=== TEXT PASSAGE ===

Poikilohydry is the lack of ability (structural or functional mechanism) to maintain and/or regulate water content to achieve homeostasis of cells and tissue connected with quick equilibration of cell/tissue water content to that of the environment. Frequently, it is coupled with the capacity to tolerate dehydration to low cell or tissue water content and to recover from it without physiological damage. This condition occurs in such organisms as the lichens and bryophytes that lack mechanisms such as a waterproofing cuticle or stomata that can help resist desiccation.
Poikilohydry also occurs in many forms of algae, which may be able to survive desiccation between successive high tides, or during occasional stranding due to the drying of a lake or pond. Similarly, poikilohydry occurs in land plants which survive environmental conditions when water supplies are seasonal or intermittent, as in the liverwort genus Targionia, which lives in Mediterranean habitats with hot dry summers.
The term is derived from Ancient Greek ποικίλος (poikílos, “spotted or variegate”). The antonym of poikilohydry is homoiohydry, a suite of morphological adaptations and strategies that enable plants to regulate or achieve homeostasis of cell and tissue water content. The vascular plants have largely lost the capacity to tolerate dehydration. Aside from most seeds and spores, only about 300 species of vascular plants are desiccation-tolerant, including resurrection plants (such as Selaginella lepidophylla) and aerophytes (including some species of Tillandsia).

=== DATA ===

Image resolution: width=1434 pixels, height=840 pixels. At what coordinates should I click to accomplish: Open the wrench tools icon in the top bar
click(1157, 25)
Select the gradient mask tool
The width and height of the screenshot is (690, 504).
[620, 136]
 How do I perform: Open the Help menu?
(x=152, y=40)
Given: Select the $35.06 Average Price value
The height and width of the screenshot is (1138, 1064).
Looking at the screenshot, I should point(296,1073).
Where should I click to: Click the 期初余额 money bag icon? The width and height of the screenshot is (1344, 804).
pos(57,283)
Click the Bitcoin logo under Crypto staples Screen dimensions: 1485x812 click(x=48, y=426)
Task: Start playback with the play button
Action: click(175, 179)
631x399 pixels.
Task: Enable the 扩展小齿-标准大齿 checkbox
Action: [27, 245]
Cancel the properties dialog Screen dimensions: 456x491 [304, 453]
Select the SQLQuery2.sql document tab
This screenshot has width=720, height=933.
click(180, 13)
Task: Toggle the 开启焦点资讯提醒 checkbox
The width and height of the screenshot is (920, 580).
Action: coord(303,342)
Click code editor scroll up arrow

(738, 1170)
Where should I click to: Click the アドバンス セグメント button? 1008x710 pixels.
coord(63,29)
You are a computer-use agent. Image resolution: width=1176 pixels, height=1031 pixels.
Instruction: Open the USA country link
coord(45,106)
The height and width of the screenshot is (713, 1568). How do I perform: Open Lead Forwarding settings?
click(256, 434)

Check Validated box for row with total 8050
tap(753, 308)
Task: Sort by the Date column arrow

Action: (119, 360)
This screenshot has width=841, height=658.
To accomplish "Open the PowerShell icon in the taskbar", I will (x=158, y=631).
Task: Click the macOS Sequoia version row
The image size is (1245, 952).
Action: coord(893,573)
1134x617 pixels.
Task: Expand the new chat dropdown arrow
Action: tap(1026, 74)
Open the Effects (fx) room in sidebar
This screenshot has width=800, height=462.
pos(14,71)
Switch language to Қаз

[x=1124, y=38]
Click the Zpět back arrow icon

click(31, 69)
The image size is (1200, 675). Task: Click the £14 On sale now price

=== EXERCISE 1 ===
Answer these questions from the poikilohydry text:
(a) Which organisms does the text name as lacking mechanisms such as a waterproofing cuticle or stomata?
(b) Which liverwort genus is given as an example, and in what habitats does it live?
(c) Aside from most seeds and spores, about how many species of vascular plants are desiccation-tolerant?
=== EXERCISE 2 ===
Update the poikilohydry text from "The term is" down to "species of Tillandsia).", writing "tracheophytes" in place of "vascular plants".

=== RESPONSE 1 ===
(a) Lichens and bryophytes.
(b) Targionia, which lives in Mediterranean habitats with hot dry summers.
(c) About 300 species.

=== RESPONSE 2 ===
The term is derived from Ancient Greek ποικίλος (poikílos, “spotted or variegate”). The antonym of poikilohydry is homoiohydry, a suite of morphological adaptations and strategies that enable plants to regulate or achieve homeostasis of cell and tissue water content. The tracheophytes have largely lost the capacity to tolerate dehydration. Aside from most seeds and spores, only about 300 species of tracheophytes are desiccation-tolerant, including resurrection plants (such as Selaginella lepidophylla) and aerophytes (including some species of Tillandsia).